Open gwwatkin opened 3 years ago
@alexandrupaler drawing of the comparison. We looked at the idea by trying the example of a Toffoli gate:
Trying to sum up @alexandrupaler's discussion: The essential idea is that on the fly parallelization might be more effective in Horseman's formalism. Optimizing Litinski's Pauli rotations becomes a combinatorial problem that could be hard to solve on the fly. On the other hand some circuits (like potentially the Toffoli gate in the example) naturally fall into a parallelizeable configuration.
Targets
Litinski Compilation: The one we've been following so far: goes through pauli rotations and multibody measurement with ancilla regions (for which the details of the stabilizer measurements are not 100% clear yet). Includes the stabilizer commuting transform.
Via ZX: #116
Horsman Compilation: based on the original lattice surgery paper, Horsman et al. 2013. Update 2021-11-14: The ZX approach might be more relevant now.
The first kind of compilation is the one we already have. What we need to do next is implement operations as they are given by horseman et all. At least Pauli operations and CNOTs. Started add transversal ops in #91 and #93. For CNOTs, we are interested in the non transversal one in Horsman et al. so we need to find a way of expressing that too.
Benchmark circuits
We want to see with realistic circuits how these two compare.
Three levels of real world circuit to benchmark on (from less to more structured):
NISQ: algorithms like QAOA and VQE.
Intermediate: Quantum random walks, Quantum Neural Networks.
Structured: Oracles with arithmetic (eg. with Karatsuba multipliers), Shor's.
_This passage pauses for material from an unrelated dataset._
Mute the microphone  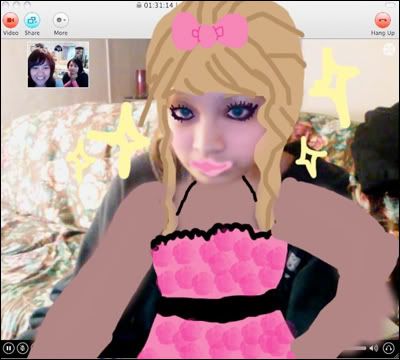point(22,349)
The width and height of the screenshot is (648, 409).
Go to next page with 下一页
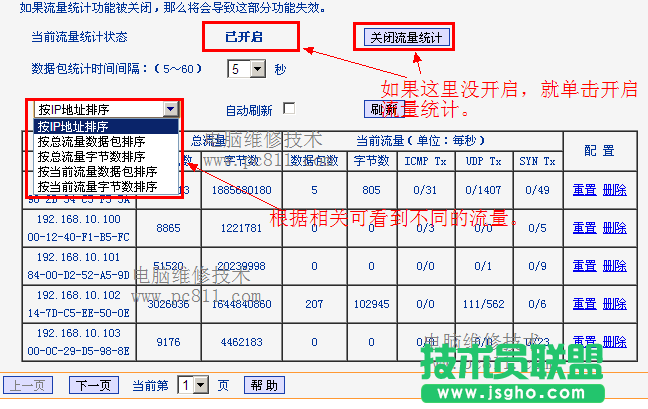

Simulation and corrective terms
A the moment we are simulating states to obtain corrective terms that follow multibody measurements (Litinski, sec 1.1). It probably is desirable to run some tests without simulation. We could extrapolate from a small scale example the frequency of these terms and then apply them randomly; alternatively consider the worst case and always apply them.